Although plants can provide food, oxygen, and decoration, they aren’t frequently regarded as reliable sources of electricity. However, scientists can produce energy as a component of a “green,” biological solar cell by gathering electrons that are naturally carried through plant cells. For the first time, researchers reported in ACS Applied Materials & Interfaces have utilized a succulent plant to build a living, photosynthesis-powered “bio-solar cell.”
The natural, biological processes that take place in all living cells—from bacteria and fungi to plants and animals—involve the movement of electrons. However, the cells can really produce electricity that can be used externally, provided electrodes are present. In the past, researchers have used bacteria to make fuel cells, but the germs required regular feeding. Instead, scientists have started using photosynthesis to create current, notably Noam Adir’s team. Light drives a flow of water’s electrons during this process, which eventually produces oxygen and sugar.
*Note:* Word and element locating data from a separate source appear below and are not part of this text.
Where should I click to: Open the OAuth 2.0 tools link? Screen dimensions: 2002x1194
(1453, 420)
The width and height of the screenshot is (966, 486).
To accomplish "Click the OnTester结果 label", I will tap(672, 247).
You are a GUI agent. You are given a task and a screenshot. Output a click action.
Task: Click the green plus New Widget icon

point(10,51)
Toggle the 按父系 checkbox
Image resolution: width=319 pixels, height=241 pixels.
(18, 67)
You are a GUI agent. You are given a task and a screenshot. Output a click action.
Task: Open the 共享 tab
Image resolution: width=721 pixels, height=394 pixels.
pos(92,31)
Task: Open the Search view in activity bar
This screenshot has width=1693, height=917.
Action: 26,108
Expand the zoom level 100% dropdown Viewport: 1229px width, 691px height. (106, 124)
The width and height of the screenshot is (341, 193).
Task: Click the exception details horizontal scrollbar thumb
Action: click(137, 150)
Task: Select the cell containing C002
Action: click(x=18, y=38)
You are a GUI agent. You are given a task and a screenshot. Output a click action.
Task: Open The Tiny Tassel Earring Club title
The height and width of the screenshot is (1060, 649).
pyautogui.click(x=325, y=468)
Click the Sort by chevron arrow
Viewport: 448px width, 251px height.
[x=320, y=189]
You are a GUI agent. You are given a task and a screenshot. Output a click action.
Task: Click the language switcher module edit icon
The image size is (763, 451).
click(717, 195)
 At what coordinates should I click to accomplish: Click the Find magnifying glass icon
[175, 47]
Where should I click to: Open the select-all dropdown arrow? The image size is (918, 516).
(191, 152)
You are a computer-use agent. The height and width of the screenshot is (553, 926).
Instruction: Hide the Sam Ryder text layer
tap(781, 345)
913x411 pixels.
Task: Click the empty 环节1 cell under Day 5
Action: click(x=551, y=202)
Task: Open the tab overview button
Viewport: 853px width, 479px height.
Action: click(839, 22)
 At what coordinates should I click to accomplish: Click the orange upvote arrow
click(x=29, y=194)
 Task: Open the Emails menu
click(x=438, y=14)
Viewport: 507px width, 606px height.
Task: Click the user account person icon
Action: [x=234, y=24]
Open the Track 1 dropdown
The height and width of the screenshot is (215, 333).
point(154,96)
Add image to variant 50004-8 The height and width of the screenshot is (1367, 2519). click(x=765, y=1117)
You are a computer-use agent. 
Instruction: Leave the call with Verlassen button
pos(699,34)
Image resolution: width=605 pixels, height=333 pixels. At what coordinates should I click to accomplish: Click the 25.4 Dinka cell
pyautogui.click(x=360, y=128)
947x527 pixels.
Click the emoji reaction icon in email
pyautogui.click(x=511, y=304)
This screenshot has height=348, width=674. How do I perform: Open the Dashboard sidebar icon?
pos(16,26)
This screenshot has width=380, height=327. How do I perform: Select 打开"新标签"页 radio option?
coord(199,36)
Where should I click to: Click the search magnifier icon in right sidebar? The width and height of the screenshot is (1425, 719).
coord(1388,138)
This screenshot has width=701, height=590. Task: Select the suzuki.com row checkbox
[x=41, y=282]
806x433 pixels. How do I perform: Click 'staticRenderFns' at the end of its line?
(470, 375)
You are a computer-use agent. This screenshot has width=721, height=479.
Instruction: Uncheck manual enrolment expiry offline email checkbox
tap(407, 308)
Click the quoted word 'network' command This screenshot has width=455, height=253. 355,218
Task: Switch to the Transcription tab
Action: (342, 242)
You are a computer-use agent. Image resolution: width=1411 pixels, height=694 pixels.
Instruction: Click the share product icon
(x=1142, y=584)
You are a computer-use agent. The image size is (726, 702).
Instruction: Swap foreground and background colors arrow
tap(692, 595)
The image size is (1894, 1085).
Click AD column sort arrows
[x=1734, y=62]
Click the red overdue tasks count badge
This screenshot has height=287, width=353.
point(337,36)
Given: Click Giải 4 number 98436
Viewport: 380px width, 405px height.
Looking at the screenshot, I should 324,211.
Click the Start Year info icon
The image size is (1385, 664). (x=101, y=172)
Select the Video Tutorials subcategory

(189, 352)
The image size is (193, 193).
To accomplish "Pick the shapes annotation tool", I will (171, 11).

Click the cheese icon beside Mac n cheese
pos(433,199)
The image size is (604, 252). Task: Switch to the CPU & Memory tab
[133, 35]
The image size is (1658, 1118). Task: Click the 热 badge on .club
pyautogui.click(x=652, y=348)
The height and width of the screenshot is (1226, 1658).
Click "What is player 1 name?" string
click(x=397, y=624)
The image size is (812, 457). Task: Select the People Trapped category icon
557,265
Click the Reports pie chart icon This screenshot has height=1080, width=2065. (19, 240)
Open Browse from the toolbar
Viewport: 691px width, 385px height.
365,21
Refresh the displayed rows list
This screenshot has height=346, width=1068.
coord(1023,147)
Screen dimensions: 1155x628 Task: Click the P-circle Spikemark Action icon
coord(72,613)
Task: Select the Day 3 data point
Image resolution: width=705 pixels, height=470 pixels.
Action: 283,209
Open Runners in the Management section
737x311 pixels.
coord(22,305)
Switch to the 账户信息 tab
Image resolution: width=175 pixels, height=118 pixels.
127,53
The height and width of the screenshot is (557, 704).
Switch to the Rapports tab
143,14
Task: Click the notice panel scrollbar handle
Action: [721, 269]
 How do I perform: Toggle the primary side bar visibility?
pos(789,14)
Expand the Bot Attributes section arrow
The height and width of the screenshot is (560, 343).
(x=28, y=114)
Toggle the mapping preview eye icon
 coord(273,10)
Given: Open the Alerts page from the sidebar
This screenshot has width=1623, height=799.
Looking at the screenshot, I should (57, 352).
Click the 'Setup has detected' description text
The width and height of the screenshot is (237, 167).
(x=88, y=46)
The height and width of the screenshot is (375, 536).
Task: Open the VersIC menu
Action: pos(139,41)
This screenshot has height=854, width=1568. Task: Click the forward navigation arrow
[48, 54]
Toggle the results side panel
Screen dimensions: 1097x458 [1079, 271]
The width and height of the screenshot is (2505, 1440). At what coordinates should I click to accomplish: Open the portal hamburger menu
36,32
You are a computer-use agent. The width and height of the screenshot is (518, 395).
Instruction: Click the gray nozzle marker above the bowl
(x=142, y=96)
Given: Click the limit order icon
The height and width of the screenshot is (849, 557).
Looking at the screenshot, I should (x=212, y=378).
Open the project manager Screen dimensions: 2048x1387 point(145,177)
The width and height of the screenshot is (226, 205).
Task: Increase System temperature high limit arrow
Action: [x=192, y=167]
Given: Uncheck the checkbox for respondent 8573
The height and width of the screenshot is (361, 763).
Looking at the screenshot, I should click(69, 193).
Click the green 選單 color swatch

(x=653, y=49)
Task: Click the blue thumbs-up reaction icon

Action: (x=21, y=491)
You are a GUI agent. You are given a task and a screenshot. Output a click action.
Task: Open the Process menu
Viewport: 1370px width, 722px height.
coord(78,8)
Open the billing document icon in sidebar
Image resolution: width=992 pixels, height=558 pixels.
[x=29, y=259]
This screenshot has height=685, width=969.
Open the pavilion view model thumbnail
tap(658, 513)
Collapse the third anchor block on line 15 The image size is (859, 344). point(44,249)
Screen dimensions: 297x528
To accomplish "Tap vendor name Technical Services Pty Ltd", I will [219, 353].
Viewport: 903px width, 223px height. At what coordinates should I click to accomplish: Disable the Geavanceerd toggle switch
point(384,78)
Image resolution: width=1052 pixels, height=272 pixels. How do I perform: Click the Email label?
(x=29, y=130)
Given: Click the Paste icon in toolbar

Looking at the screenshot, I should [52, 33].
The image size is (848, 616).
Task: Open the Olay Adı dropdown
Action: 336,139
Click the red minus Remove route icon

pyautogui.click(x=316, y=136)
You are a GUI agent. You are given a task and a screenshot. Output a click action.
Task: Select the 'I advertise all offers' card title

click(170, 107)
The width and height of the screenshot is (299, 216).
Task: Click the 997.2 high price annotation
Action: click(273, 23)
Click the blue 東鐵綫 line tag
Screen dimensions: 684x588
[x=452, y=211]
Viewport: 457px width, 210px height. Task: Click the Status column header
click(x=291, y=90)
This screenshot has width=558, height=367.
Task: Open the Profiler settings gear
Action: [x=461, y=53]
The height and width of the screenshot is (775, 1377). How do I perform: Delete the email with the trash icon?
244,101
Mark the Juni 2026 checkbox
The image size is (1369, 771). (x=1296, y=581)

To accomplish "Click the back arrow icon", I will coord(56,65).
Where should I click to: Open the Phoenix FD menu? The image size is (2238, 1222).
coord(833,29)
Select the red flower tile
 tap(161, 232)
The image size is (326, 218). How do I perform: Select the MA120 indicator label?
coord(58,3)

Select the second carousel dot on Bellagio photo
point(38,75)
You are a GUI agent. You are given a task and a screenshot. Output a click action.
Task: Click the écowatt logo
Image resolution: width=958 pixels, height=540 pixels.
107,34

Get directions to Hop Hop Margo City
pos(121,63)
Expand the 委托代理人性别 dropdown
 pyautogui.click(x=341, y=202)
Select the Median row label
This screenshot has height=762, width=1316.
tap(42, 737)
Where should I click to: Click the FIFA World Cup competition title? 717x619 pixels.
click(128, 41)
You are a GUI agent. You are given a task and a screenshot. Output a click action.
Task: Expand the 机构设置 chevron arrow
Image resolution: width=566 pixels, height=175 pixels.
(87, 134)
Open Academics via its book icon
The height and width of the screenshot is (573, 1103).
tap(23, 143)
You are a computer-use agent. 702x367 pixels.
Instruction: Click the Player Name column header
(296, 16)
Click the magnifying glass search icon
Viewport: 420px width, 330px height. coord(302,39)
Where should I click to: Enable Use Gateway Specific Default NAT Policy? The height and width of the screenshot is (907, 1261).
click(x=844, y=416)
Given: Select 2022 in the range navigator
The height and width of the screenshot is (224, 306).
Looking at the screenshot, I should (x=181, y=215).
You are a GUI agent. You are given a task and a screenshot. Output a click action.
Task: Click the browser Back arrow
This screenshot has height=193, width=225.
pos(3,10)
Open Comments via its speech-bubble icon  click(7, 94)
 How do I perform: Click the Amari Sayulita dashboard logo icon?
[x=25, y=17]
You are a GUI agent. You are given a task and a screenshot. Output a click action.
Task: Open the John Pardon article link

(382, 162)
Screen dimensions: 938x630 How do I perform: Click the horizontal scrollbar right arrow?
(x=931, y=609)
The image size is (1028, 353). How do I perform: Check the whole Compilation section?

This implies that, like a solar cell, living photosynthetic cells continuously produce an electron flow that can be drawn away as a “photocurrent” and utilized to power an external circuit.
Some plants have thick cuticles to preserve water and nutrients inside their leaves, such as the succulents found in arid areas. As the electrolyte solution of an electrochemical cell, Yaniv Shlosberg, Gadi Schuster, and Adir intended to explore for the first time if photosynthesis in succulents might produce energy for living solar cells.
Corpuscularia lehmannii, often known as the “ice plant,” is a succulent that was used by the researchers to produce a live solar cell. They0.28 volts. tested one of the plant’s leaves by inserting an and an anode and platinum cathode, and they discovered that it had a voltage of 0.28V. It could produce current for more than a day when it was attached to a circuit and could achieve photocurrent densities of up to 20 A/cm2. These figures indicate just one leaf, even though they are lower than those of an ordinary alkaline battery. Numerous leaves connected in series may raise the voltage, according to earlier investigations on analogous organic devices. The live solar cell was deliberately created by the team so that protons in the internal leaf solution might combine at the cathode to make hydrogen gas, which could then be collected and used for other purposes. According to the researchers, their approach could facilitate the creation of multipurpose, sustainable green energy solutions in the future.
The authors thank the Technion’s Hydrogen Technologies Research Laboratory as well as financing from the Grand Technion Energy Program’s (“Nevet”) grant and the Technion VPR Berman Grant for Energy Research (HTRL).